Content starts

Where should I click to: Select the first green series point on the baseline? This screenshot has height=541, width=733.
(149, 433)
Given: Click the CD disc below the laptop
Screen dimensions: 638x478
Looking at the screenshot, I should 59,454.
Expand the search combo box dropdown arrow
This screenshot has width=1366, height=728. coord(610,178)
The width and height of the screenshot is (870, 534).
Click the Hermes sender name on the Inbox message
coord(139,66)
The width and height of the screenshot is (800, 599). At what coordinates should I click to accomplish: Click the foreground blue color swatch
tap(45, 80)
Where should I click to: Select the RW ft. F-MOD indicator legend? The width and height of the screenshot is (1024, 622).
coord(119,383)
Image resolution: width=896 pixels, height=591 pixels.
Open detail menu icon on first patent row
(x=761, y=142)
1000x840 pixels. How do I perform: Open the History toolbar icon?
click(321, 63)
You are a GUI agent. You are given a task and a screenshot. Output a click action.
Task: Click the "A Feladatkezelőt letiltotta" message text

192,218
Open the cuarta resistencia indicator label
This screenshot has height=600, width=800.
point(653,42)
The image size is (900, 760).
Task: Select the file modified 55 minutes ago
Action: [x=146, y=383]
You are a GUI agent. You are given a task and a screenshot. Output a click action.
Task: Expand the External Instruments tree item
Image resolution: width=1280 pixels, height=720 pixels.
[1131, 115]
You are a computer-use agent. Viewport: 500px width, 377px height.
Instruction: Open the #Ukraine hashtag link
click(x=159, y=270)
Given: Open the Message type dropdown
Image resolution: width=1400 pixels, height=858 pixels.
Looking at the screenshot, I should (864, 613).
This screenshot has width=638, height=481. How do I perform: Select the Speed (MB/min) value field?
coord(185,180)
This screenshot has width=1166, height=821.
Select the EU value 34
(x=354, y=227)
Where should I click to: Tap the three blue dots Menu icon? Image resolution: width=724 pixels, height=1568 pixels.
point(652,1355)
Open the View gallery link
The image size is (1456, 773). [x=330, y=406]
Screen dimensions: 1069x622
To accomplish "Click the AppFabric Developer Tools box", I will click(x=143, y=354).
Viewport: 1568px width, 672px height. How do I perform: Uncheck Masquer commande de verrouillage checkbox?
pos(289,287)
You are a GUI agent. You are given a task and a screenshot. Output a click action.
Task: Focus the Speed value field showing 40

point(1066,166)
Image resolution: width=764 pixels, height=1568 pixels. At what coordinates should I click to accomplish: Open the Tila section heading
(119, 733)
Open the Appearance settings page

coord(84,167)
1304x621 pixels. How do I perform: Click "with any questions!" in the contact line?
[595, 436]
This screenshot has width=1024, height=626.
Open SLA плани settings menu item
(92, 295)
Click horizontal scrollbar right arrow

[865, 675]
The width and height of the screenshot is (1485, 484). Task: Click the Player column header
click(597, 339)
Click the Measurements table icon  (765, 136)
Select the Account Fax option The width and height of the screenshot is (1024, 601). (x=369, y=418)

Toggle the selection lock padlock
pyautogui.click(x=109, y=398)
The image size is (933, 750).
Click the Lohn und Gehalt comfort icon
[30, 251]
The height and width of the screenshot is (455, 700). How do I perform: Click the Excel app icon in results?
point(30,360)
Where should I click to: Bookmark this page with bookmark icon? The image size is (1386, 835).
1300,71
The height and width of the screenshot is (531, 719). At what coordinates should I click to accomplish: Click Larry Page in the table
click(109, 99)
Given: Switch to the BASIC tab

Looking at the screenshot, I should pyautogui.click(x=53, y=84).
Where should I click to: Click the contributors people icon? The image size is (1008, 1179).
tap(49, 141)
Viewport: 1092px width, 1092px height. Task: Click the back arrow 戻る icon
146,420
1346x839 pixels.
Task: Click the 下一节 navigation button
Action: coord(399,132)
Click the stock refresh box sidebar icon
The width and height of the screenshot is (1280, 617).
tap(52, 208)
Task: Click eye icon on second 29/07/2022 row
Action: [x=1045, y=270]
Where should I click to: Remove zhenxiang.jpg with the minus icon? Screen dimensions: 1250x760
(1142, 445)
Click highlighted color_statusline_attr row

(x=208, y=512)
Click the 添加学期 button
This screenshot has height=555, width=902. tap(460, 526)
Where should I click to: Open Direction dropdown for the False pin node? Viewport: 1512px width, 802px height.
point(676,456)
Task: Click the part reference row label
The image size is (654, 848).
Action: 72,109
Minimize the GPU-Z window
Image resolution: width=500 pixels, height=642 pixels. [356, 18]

Content ends

▸ **Exercise requirements**: When you answer, return each line of the material exactly as it was written.

▸ **Response for this exercise**:
Where should I click to: Select the first green series point on the baseline? This screenshot has height=541, width=733.
(149, 433)
Given: Click the CD disc below the laptop
Screen dimensions: 638x478
Looking at the screenshot, I should 59,454.
Expand the search combo box dropdown arrow
This screenshot has width=1366, height=728. coord(610,178)
The width and height of the screenshot is (870, 534).
Click the Hermes sender name on the Inbox message
coord(139,66)
The width and height of the screenshot is (800, 599). At what coordinates should I click to accomplish: Click the foreground blue color swatch
tap(45, 80)
Where should I click to: Select the RW ft. F-MOD indicator legend? The width and height of the screenshot is (1024, 622).
coord(119,383)
Image resolution: width=896 pixels, height=591 pixels.
Open detail menu icon on first patent row
(x=761, y=142)
1000x840 pixels. How do I perform: Open the History toolbar icon?
click(321, 63)
You are a GUI agent. You are given a task and a screenshot. Output a click action.
Task: Click the "A Feladatkezelőt letiltotta" message text

192,218
Open the cuarta resistencia indicator label
This screenshot has height=600, width=800.
point(653,42)
The image size is (900, 760).
Task: Select the file modified 55 minutes ago
Action: [x=146, y=383]
You are a GUI agent. You are given a task and a screenshot. Output a click action.
Task: Expand the External Instruments tree item
Image resolution: width=1280 pixels, height=720 pixels.
[1131, 115]
You are a computer-use agent. Viewport: 500px width, 377px height.
Instruction: Open the #Ukraine hashtag link
click(x=159, y=270)
Given: Open the Message type dropdown
Image resolution: width=1400 pixels, height=858 pixels.
Looking at the screenshot, I should (864, 613).
This screenshot has width=638, height=481. How do I perform: Select the Speed (MB/min) value field?
coord(185,180)
This screenshot has width=1166, height=821.
Select the EU value 34
(x=354, y=227)
Where should I click to: Tap the three blue dots Menu icon? Image resolution: width=724 pixels, height=1568 pixels.
point(652,1355)
Open the View gallery link
The image size is (1456, 773). [x=330, y=406]
Screen dimensions: 1069x622
To accomplish "Click the AppFabric Developer Tools box", I will click(x=143, y=354).
Viewport: 1568px width, 672px height. How do I perform: Uncheck Masquer commande de verrouillage checkbox?
pos(289,287)
You are a GUI agent. You are given a task and a screenshot. Output a click action.
Task: Focus the Speed value field showing 40

point(1066,166)
Image resolution: width=764 pixels, height=1568 pixels. At what coordinates should I click to accomplish: Open the Tila section heading
(119, 733)
Open the Appearance settings page

coord(84,167)
1304x621 pixels. How do I perform: Click "with any questions!" in the contact line?
[595, 436]
This screenshot has width=1024, height=626.
Open SLA плани settings menu item
(92, 295)
Click horizontal scrollbar right arrow

[865, 675]
The width and height of the screenshot is (1485, 484). Task: Click the Player column header
click(597, 339)
Click the Measurements table icon  (765, 136)
Select the Account Fax option The width and height of the screenshot is (1024, 601). (x=369, y=418)

Toggle the selection lock padlock
pyautogui.click(x=109, y=398)
The image size is (933, 750).
Click the Lohn und Gehalt comfort icon
[30, 251]
The height and width of the screenshot is (455, 700). How do I perform: Click the Excel app icon in results?
point(30,360)
Where should I click to: Bookmark this page with bookmark icon? The image size is (1386, 835).
1300,71
The height and width of the screenshot is (531, 719). At what coordinates should I click to accomplish: Click Larry Page in the table
click(109, 99)
Given: Switch to the BASIC tab

Looking at the screenshot, I should pyautogui.click(x=53, y=84).
Where should I click to: Click the contributors people icon? The image size is (1008, 1179).
tap(49, 141)
Viewport: 1092px width, 1092px height. Task: Click the back arrow 戻る icon
146,420
1346x839 pixels.
Task: Click the 下一节 navigation button
Action: coord(399,132)
Click the stock refresh box sidebar icon
The width and height of the screenshot is (1280, 617).
tap(52, 208)
Task: Click eye icon on second 29/07/2022 row
Action: [x=1045, y=270]
Where should I click to: Remove zhenxiang.jpg with the minus icon? Screen dimensions: 1250x760
(1142, 445)
Click highlighted color_statusline_attr row

(x=208, y=512)
Click the 添加学期 button
This screenshot has height=555, width=902. tap(460, 526)
Where should I click to: Open Direction dropdown for the False pin node? Viewport: 1512px width, 802px height.
point(676,456)
Task: Click the part reference row label
The image size is (654, 848).
Action: 72,109
Minimize the GPU-Z window
Image resolution: width=500 pixels, height=642 pixels. [356, 18]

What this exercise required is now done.